## SET UP
1). create a conda env called BERTopic python 3.12.8.

2). Connect the jupiter notebook to that env (kernel).

3). install dependencies 

4). Create your dataset (if you don't want to use the existing one)

In [None]:
%%capture #remove the capture prefix/use your terminal for debug output 
!conda create --name BERTopic python=3.12.8 
!conda activate BERTopic

In [None]:
%%capture #remove the capture prefix/use your terminal for debug output 
!conda install -n BERTopic -c conda-forge pandas bertopic keybert -y
!conda install -n BERTopic -c conda-forge nbformat -y


### Create new dataset (optional)
**note**: this is an optional step, we recommend using an existing dataset. 

1). Run the `sm-insights-next` project locally (cd to sm-insights-next && npm run dev:https) 

2). Run the `create_youtube_dataset` with your params.

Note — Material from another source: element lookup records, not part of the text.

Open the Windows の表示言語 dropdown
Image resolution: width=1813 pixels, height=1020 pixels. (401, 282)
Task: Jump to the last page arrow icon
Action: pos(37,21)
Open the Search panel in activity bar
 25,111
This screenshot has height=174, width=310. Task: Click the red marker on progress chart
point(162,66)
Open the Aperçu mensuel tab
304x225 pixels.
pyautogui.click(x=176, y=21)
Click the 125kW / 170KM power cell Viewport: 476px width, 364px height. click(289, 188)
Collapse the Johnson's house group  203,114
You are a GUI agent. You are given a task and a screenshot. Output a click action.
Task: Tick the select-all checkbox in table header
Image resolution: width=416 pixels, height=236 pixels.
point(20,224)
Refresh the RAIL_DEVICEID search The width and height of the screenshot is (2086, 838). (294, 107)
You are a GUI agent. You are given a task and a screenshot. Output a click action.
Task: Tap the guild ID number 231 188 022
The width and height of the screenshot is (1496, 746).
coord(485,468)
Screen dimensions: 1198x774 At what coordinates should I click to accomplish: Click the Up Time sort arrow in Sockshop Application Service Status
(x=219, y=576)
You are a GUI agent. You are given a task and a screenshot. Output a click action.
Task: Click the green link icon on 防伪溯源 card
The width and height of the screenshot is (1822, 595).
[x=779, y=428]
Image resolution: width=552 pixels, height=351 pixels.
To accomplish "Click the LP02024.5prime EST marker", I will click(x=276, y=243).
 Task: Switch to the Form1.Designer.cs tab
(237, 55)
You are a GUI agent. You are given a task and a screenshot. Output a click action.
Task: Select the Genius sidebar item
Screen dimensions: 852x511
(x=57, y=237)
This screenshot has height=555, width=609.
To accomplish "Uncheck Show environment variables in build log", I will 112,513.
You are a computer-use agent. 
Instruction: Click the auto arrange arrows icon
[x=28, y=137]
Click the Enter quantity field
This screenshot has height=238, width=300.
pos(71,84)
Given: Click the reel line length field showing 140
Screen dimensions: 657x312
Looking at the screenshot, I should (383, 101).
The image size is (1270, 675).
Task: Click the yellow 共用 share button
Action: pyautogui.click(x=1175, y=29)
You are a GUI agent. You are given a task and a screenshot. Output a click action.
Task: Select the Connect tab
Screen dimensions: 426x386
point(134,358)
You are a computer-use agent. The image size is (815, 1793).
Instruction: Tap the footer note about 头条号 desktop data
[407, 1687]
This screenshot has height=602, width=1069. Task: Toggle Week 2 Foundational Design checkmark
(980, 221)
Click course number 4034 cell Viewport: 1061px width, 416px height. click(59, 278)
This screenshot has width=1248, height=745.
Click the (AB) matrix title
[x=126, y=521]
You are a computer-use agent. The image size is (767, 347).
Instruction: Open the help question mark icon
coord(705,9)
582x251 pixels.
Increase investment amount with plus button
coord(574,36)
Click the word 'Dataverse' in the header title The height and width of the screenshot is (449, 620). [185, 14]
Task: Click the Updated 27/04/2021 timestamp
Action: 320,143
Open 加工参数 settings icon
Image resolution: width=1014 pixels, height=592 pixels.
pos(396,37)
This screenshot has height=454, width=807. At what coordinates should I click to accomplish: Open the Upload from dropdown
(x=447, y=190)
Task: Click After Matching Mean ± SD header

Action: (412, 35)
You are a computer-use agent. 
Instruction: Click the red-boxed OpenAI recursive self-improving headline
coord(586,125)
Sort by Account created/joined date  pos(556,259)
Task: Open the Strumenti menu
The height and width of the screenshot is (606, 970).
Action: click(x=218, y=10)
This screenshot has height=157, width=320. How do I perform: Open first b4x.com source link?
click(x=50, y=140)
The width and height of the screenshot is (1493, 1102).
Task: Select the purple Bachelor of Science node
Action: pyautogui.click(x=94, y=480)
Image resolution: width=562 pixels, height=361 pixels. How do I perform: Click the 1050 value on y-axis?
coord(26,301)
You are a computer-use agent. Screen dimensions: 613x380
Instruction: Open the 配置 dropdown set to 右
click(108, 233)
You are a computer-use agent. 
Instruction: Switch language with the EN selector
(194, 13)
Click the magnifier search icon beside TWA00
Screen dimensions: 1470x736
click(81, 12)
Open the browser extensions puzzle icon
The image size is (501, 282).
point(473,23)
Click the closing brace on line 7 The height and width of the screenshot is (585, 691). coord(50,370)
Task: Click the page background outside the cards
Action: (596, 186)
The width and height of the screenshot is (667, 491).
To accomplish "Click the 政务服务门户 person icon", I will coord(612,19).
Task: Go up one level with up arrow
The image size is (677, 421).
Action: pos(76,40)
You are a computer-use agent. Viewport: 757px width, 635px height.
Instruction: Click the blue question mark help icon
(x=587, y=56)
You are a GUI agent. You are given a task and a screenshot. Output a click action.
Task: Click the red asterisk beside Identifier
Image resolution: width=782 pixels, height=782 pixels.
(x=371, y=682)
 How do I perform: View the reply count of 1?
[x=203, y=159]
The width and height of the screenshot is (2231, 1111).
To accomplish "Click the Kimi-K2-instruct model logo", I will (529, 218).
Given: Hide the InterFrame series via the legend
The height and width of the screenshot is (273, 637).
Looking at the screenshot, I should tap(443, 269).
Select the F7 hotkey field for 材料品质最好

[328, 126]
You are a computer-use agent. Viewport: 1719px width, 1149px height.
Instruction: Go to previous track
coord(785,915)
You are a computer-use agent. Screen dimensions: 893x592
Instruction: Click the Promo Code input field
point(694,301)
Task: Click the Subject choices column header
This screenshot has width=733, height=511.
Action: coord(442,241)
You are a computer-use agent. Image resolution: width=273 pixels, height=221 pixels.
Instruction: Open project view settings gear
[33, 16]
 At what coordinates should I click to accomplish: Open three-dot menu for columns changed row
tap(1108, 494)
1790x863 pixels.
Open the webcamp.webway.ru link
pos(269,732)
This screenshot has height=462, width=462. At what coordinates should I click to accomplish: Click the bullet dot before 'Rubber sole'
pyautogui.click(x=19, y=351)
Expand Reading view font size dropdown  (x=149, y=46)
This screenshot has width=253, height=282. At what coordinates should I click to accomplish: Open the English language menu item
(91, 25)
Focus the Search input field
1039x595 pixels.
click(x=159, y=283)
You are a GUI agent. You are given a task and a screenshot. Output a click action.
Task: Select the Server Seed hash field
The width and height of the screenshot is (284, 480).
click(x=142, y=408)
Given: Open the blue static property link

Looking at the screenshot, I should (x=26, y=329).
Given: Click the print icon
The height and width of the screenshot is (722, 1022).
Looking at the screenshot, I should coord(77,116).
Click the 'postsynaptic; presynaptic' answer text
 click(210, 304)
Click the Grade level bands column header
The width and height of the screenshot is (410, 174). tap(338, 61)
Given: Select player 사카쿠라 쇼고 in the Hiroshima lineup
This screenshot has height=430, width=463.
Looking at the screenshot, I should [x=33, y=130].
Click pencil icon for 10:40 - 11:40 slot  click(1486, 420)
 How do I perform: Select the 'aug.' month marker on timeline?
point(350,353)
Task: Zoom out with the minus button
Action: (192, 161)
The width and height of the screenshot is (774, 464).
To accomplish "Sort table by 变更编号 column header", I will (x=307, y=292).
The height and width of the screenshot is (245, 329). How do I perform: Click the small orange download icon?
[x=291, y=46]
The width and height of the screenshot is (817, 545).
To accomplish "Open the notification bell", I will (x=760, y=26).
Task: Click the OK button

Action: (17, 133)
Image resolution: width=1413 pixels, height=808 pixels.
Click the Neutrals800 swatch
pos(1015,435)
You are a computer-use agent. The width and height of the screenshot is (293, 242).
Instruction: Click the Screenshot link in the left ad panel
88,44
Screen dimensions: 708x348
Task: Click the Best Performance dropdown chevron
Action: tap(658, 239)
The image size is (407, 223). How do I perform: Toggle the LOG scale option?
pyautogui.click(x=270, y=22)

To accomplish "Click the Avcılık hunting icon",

3). If all good the dataset would be saved under `/Notebooks/datasets/youtube-comments/filename.cvs`

In [None]:
import requests

def create_youtube_dataset( video_id="gXjj2EoElFg", dataset_name="JackVsCalley", limit=500):
    base_url="https://localhost:3000"
    endpoint = f"{base_url}/api/youtube/comments/create-dataset"
    
    params = {
        "video_id": video_id,
        "data_set_name": dataset_name,
        "limit": limit
    }
    
    try:
        # Disable SSL verification for localhost
        response = requests.get(endpoint, params=params, verify=False)
        response.raise_for_status()
        return response.json()
    except requests.exceptions.RequestException as e:
        print(f"Error making request: {e}")
        return None



In [60]:
datasetName="honey_scam_500"
video_id="vc4yL3YTwWk" #the value of the v url parameter on a youtube video link on your desktop
limit=500

# response  = create_youtube_dataset(video_id=video_id,dataset_name=datasetName,limit=limit)
# response





'dataset was saved to ../Notebooks/datasets/youtube-comments/honey_scam_500.csv'

## BERTopic

In [61]:
datasetName = "honey_scam_500" 

Create and run BERTtopic

In [62]:
import pandas as pd
from bertopic import BERTopic
from sklearn.feature_extraction.text import CountVectorizer
from sentence_transformers import SentenceTransformer


# Load the comments dataset
df = pd.read_csv(f"../datasets/youtube-comments/{datasetName}.csv") 

# Assuming your CSV has a column named 'text' containing the comments
comments = df['text'].tolist()

vectorizer_model = CountVectorizer(stop_words="english")
sentence_model = SentenceTransformer('all-mpnet-base-v2') 
# Create and fit the BERTopic model
model = BERTopic( 
    vectorizer_model=vectorizer_model,
    embedding_model=sentence_model,
    language='english',
    calculate_probabilities=True,
    verbose=True)

topics, probabilities = model.fit_transform(comments)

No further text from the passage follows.